Die Funktionen von dem Creator Studio in Facebook beziehen sich auf den Content wie Du selbst auf beiden Abbildungen erkennst. Diese sind:

  • Erstellen, Veröffentlichen und Interaktionen generieren,
  • Sieh dir die Performance deiner Videos an,
  • Organisiere und filtere Uploads von Seiten in deiner neuen Content-Sammlung,
  • Erhalte Insights zu deinen Inhalten und deiner Zielgruppe,
  • Lade mehrere Videos gleichzeitig hoch.

Am Besten Du entdeckst gleich selbst diese Funktionen. Ein Beispiel für die Insights im Creator Studio siehst Du auf der folgenden Abbildung:

Die Abbildung zeigt die Insights für Zuschaudauer im Creator Studio in Facebook unterteilt in 3-sekündige Aufrufe, 15-sekündige Aufrufe und 1-minütige Aufrufe.

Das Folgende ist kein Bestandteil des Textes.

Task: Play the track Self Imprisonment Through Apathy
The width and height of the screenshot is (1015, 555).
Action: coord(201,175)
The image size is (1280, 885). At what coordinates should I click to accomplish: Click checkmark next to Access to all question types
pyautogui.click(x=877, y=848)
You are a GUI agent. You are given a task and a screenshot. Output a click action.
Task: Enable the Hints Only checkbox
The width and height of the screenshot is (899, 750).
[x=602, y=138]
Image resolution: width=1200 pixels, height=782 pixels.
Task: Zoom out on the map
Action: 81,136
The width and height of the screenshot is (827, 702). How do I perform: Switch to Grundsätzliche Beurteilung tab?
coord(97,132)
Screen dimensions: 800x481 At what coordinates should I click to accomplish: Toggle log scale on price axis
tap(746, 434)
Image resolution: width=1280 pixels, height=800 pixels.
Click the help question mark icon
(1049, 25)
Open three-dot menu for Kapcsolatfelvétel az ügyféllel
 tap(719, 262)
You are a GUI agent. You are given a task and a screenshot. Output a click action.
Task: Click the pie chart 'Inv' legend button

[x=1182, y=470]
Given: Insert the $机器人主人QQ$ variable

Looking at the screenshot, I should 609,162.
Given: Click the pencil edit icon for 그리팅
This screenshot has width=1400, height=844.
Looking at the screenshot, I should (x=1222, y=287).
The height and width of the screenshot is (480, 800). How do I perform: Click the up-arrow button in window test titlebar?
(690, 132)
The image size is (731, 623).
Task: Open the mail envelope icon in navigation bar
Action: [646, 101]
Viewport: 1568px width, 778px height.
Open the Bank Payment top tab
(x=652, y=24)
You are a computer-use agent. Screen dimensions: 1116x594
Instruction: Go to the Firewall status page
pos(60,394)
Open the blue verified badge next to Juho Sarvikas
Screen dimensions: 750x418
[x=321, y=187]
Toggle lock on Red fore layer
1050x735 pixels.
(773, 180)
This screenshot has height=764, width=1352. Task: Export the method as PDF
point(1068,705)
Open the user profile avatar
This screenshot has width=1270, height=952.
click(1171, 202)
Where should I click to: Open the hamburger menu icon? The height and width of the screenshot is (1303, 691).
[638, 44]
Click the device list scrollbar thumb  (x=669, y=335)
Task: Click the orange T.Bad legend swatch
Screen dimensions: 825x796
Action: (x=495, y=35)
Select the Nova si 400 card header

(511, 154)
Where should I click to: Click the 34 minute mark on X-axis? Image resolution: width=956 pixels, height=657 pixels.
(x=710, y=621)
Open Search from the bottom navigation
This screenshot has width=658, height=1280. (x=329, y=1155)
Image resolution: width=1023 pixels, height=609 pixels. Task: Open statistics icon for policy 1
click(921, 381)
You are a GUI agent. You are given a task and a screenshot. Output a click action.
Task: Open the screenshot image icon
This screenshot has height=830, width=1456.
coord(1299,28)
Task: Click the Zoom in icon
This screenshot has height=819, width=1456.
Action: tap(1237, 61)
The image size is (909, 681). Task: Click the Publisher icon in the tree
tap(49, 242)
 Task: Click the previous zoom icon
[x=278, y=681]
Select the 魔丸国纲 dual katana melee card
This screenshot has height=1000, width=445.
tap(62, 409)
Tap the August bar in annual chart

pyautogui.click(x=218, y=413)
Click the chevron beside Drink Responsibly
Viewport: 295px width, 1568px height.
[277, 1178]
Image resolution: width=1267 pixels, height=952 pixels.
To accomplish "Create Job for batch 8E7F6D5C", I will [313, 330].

Quelle: webpixelkonsum (Insights für Zuschaudauer im Creator Studio in Facebook)

Creator Studio für Facebook und Instagram

Das Besondere an dem Creator Studio ist die Kombination zwischen Facebook und Instagram [3]. Demzufolge bietet Facebook ein eigenes Tool für die Betreuung von Instagram Accounts. Ob Du dafür in Zukunft keine Lösung von sogenannten Drittanbietern benötigst, musst Du selbst herausfinden. Auf jeden Fall kannst Du damit Kosten sparen, wenn Du keine Tools von Drittanbietern mehr benötigst.

Kann ich das Creator Studio mit Instagram verbinden?

Ja! Dafür benötigst Du ein Account bei Facebook und Instagram. Weiterhin benötigst Du vielleicht noch etwas Geduld bei der Verknüpfung.

Abbildung zeigt die Startseite von dem Creator Studio für Instagram

Quelle: webpixelkonsum (Abbildung zeigt die Startseite von dem Creator Studio für Instagram)

Vor- und Nachteile von Creator Studio für Instagram

Bereits weiter vorn schrieb ich, dass Du Kosten minimieren und sparen kannst. Zusätzlich existieren weitere Vorteile, wenn Du das Creator Studio für Instagram einsetzt:

  • Auswahl von Standorten,
  • Anzahl der noch verfügbaren Zeichen,
  • Vorschläge bei der Eingabe von @-Mentions,
  • Planen von Instagram Posts und
  • Übersicht aller geplanten und veröffentlichen Instagram Posts.

Einerseits bietet Dir das Creator Studio speziell für Instagram zahlreiche Vorteile. Andererseits existieren einige Nachteile wie:

  • Anlegen von Instagram Stories ist bisher noch nicht möglich,
  • Einen geplanten Instagram Post zu ändern (bearbeiten, neu terminieren) ist nicht möglich. Die aktuelle Lösung: Lösche den betreffenden Instagram Post! Anschließend erstellst Du diesen wieder neu.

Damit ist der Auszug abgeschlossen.